* _Requirement_:
When a line of the entries contains the word "chevron", report that line.

* _Stored data_:
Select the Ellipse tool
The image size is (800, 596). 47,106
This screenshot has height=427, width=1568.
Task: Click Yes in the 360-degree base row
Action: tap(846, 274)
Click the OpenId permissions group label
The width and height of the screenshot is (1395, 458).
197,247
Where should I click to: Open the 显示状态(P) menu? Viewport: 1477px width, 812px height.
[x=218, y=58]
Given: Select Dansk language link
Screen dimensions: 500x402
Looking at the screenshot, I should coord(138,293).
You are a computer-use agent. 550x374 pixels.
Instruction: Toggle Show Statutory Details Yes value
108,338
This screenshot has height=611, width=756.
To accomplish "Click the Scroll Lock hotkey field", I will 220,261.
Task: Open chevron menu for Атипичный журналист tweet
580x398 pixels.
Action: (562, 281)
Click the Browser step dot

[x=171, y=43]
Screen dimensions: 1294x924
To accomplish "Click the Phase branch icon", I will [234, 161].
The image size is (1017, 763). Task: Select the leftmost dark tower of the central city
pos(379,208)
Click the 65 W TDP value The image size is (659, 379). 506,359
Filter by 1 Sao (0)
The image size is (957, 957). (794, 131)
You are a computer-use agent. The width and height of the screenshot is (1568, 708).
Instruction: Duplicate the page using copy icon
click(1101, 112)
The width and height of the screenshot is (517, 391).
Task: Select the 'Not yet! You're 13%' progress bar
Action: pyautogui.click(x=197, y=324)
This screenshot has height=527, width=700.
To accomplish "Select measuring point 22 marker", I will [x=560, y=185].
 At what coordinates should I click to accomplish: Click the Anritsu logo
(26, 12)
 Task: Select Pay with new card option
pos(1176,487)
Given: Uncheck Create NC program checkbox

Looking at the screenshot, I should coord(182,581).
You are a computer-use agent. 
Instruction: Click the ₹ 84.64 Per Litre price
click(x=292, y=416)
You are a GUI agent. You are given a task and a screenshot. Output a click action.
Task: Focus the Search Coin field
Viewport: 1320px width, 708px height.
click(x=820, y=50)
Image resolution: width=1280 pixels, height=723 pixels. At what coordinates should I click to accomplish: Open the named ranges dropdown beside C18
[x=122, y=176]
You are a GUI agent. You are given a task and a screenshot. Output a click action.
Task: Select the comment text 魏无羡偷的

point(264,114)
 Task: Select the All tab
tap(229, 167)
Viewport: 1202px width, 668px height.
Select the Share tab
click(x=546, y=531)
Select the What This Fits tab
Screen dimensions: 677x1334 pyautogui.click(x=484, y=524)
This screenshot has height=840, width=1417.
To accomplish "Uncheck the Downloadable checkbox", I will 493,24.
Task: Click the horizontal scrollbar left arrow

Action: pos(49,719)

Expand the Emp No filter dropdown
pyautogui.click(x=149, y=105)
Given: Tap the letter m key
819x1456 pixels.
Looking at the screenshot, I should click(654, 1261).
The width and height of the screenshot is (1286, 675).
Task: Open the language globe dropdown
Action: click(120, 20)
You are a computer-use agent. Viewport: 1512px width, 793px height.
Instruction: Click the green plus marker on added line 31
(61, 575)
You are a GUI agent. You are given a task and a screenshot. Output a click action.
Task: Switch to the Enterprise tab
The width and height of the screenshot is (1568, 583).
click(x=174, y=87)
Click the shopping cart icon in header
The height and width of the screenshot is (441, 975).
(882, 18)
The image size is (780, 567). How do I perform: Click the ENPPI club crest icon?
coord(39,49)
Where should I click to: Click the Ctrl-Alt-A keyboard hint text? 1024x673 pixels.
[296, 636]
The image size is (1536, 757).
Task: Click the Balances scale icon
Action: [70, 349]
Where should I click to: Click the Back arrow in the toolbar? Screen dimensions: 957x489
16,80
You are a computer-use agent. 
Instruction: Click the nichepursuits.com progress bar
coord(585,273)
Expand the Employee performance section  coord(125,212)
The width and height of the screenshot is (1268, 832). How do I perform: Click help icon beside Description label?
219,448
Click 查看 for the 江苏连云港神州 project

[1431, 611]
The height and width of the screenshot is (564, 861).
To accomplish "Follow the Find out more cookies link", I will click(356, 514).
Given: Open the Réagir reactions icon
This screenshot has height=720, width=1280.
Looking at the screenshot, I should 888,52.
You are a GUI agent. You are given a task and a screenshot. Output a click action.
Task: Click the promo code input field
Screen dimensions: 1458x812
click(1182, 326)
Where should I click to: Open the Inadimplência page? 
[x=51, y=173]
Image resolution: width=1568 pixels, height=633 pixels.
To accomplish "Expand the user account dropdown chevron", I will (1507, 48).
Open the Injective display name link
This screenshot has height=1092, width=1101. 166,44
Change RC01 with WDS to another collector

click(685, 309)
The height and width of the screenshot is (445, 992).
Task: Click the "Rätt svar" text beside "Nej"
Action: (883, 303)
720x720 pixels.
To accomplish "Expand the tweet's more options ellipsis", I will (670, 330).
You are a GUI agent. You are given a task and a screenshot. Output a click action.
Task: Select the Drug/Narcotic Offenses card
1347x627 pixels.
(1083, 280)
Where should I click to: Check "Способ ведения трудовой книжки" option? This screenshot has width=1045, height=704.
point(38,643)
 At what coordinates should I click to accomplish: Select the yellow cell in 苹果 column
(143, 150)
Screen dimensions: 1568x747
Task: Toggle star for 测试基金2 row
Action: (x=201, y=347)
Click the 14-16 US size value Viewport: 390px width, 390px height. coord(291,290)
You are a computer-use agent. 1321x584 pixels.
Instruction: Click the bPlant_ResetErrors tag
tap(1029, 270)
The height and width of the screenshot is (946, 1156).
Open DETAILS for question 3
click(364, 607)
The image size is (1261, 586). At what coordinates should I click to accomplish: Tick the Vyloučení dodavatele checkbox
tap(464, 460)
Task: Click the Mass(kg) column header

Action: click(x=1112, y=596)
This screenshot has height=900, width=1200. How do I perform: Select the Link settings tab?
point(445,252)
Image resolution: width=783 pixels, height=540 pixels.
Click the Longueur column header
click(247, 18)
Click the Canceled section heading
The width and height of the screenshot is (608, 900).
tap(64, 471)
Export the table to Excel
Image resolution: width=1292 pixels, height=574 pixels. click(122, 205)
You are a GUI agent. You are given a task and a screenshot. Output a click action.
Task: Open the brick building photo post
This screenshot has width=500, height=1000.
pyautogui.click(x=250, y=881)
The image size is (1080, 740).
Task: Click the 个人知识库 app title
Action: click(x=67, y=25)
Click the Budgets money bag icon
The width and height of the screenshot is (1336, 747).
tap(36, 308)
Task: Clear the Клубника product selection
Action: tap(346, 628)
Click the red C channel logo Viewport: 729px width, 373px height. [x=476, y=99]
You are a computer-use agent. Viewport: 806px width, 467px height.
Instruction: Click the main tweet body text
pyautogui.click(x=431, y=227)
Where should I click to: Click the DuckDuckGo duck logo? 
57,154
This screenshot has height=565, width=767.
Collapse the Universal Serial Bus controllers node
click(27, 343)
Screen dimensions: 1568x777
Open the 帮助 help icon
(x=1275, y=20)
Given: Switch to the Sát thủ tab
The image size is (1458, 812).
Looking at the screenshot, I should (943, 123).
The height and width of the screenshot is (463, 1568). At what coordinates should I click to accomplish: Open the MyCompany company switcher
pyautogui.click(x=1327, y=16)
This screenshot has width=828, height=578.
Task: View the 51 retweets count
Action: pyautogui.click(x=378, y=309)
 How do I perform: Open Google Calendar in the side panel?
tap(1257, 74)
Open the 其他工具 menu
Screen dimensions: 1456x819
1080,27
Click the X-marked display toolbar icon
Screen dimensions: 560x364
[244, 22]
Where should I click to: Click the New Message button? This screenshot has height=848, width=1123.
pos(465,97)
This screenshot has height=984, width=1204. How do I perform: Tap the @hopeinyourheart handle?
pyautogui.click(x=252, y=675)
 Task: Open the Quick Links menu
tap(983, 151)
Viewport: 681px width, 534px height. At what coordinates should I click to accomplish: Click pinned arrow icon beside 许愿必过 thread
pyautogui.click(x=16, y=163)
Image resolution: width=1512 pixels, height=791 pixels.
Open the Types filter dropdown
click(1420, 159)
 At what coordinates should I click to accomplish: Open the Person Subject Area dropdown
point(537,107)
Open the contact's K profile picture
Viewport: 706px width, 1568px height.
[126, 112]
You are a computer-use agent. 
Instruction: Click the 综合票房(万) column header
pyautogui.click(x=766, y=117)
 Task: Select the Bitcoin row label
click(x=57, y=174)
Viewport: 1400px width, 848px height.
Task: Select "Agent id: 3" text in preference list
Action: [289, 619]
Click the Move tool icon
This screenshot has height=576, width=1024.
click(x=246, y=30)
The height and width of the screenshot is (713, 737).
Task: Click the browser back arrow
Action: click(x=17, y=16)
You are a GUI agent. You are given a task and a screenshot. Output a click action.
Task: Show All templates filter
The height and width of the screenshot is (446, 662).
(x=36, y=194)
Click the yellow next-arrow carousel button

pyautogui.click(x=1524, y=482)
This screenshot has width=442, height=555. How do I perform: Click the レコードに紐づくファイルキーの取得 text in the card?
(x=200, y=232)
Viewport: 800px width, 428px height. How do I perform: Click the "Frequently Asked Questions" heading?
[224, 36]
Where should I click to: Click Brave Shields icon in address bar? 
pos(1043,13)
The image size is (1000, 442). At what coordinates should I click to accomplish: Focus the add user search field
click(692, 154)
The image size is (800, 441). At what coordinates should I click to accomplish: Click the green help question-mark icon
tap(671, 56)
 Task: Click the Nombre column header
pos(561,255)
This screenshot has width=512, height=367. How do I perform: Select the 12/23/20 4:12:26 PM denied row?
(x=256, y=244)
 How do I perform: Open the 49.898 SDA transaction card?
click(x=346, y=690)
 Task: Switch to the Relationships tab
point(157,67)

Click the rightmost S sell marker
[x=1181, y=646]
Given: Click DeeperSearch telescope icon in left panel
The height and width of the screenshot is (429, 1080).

* _Exercise response_:
Task: Open chevron menu for Атипичный журналист tweet
To accomplish "Expand the user account dropdown chevron", I will (1507, 48).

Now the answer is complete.